(Records contained in a dataset)
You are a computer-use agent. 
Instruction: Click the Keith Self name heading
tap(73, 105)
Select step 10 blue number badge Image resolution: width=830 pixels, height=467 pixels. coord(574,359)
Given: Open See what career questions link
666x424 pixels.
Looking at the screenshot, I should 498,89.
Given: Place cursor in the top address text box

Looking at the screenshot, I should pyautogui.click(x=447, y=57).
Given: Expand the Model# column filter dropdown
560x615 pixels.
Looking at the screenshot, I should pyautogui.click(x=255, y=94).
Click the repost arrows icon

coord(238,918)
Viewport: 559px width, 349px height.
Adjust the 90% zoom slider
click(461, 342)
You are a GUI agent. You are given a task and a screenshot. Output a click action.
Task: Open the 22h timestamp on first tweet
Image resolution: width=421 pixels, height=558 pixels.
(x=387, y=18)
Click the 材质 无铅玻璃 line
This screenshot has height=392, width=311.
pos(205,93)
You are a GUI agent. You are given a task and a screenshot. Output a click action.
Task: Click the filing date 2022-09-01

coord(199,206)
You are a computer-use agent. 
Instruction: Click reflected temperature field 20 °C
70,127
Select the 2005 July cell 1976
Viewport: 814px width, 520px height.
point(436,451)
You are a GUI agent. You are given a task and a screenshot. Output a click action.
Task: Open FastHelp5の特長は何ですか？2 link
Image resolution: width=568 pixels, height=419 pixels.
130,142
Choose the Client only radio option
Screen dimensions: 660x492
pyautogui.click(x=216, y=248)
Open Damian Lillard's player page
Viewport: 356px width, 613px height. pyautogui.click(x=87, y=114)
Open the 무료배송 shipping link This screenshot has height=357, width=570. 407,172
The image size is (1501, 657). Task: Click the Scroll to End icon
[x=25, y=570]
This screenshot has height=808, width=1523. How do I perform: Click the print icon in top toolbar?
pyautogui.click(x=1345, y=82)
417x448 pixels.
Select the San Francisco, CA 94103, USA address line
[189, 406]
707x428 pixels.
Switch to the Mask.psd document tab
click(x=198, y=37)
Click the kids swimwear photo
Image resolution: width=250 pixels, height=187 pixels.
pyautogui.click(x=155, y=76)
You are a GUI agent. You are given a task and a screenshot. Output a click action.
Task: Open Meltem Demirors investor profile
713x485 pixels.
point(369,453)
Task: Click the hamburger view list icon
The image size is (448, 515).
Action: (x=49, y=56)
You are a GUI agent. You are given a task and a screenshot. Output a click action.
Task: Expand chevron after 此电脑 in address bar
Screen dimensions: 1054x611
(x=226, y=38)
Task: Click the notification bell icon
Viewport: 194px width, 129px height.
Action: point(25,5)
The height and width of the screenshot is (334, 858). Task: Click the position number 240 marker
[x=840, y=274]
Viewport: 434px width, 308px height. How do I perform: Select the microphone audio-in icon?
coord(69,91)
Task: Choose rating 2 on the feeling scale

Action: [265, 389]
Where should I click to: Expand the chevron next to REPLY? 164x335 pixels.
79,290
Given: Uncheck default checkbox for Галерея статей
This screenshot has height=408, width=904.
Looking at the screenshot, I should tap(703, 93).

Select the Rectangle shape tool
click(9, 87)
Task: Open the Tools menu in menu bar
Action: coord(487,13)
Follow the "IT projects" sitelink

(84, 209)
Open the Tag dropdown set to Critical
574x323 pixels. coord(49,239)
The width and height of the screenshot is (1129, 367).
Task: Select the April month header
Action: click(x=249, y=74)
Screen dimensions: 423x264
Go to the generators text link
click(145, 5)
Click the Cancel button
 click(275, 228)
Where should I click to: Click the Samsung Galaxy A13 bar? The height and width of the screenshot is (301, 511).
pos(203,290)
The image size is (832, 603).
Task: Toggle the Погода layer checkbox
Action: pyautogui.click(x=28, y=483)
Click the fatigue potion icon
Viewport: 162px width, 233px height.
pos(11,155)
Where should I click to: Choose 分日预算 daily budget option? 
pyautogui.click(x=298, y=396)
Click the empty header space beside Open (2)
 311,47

**Exercise aim**
The full data, repeated exactly, is the only acceptable output.

**Response to the exercise**
You are a computer-use agent. 
Instruction: Click the Keith Self name heading
tap(73, 105)
Select step 10 blue number badge Image resolution: width=830 pixels, height=467 pixels. coord(574,359)
Given: Open See what career questions link
666x424 pixels.
Looking at the screenshot, I should 498,89.
Given: Place cursor in the top address text box

Looking at the screenshot, I should pyautogui.click(x=447, y=57).
Given: Expand the Model# column filter dropdown
560x615 pixels.
Looking at the screenshot, I should pyautogui.click(x=255, y=94).
Click the repost arrows icon

coord(238,918)
Viewport: 559px width, 349px height.
Adjust the 90% zoom slider
click(461, 342)
You are a GUI agent. You are given a task and a screenshot. Output a click action.
Task: Open the 22h timestamp on first tweet
Image resolution: width=421 pixels, height=558 pixels.
(x=387, y=18)
Click the 材质 无铅玻璃 line
This screenshot has height=392, width=311.
pos(205,93)
You are a GUI agent. You are given a task and a screenshot. Output a click action.
Task: Click the filing date 2022-09-01

coord(199,206)
You are a computer-use agent. 
Instruction: Click reflected temperature field 20 °C
70,127
Select the 2005 July cell 1976
Viewport: 814px width, 520px height.
point(436,451)
You are a GUI agent. You are given a task and a screenshot. Output a click action.
Task: Open FastHelp5の特長は何ですか？2 link
Image resolution: width=568 pixels, height=419 pixels.
130,142
Choose the Client only radio option
Screen dimensions: 660x492
pyautogui.click(x=216, y=248)
Open Damian Lillard's player page
Viewport: 356px width, 613px height. pyautogui.click(x=87, y=114)
Open the 무료배송 shipping link This screenshot has height=357, width=570. 407,172
The image size is (1501, 657). Task: Click the Scroll to End icon
[x=25, y=570]
This screenshot has height=808, width=1523. How do I perform: Click the print icon in top toolbar?
pyautogui.click(x=1345, y=82)
417x448 pixels.
Select the San Francisco, CA 94103, USA address line
[189, 406]
707x428 pixels.
Switch to the Mask.psd document tab
click(x=198, y=37)
Click the kids swimwear photo
Image resolution: width=250 pixels, height=187 pixels.
pyautogui.click(x=155, y=76)
You are a GUI agent. You are given a task and a screenshot. Output a click action.
Task: Open Meltem Demirors investor profile
713x485 pixels.
point(369,453)
Task: Click the hamburger view list icon
The image size is (448, 515).
Action: (x=49, y=56)
You are a GUI agent. You are given a task and a screenshot. Output a click action.
Task: Expand chevron after 此电脑 in address bar
Screen dimensions: 1054x611
(x=226, y=38)
Task: Click the notification bell icon
Viewport: 194px width, 129px height.
Action: point(25,5)
The height and width of the screenshot is (334, 858). Task: Click the position number 240 marker
[x=840, y=274]
Viewport: 434px width, 308px height. How do I perform: Select the microphone audio-in icon?
coord(69,91)
Task: Choose rating 2 on the feeling scale

Action: [265, 389]
Where should I click to: Expand the chevron next to REPLY? 164x335 pixels.
79,290
Given: Uncheck default checkbox for Галерея статей
This screenshot has height=408, width=904.
Looking at the screenshot, I should tap(703, 93).

Select the Rectangle shape tool
click(9, 87)
Task: Open the Tools menu in menu bar
Action: coord(487,13)
Follow the "IT projects" sitelink

(84, 209)
Open the Tag dropdown set to Critical
574x323 pixels. coord(49,239)
The width and height of the screenshot is (1129, 367).
Task: Select the April month header
Action: click(x=249, y=74)
Screen dimensions: 423x264
Go to the generators text link
click(145, 5)
Click the Cancel button
 click(275, 228)
Where should I click to: Click the Samsung Galaxy A13 bar? The height and width of the screenshot is (301, 511).
pos(203,290)
The image size is (832, 603).
Task: Toggle the Погода layer checkbox
Action: pyautogui.click(x=28, y=483)
Click the fatigue potion icon
Viewport: 162px width, 233px height.
pos(11,155)
Where should I click to: Choose 分日预算 daily budget option? 
pyautogui.click(x=298, y=396)
Click the empty header space beside Open (2)
 311,47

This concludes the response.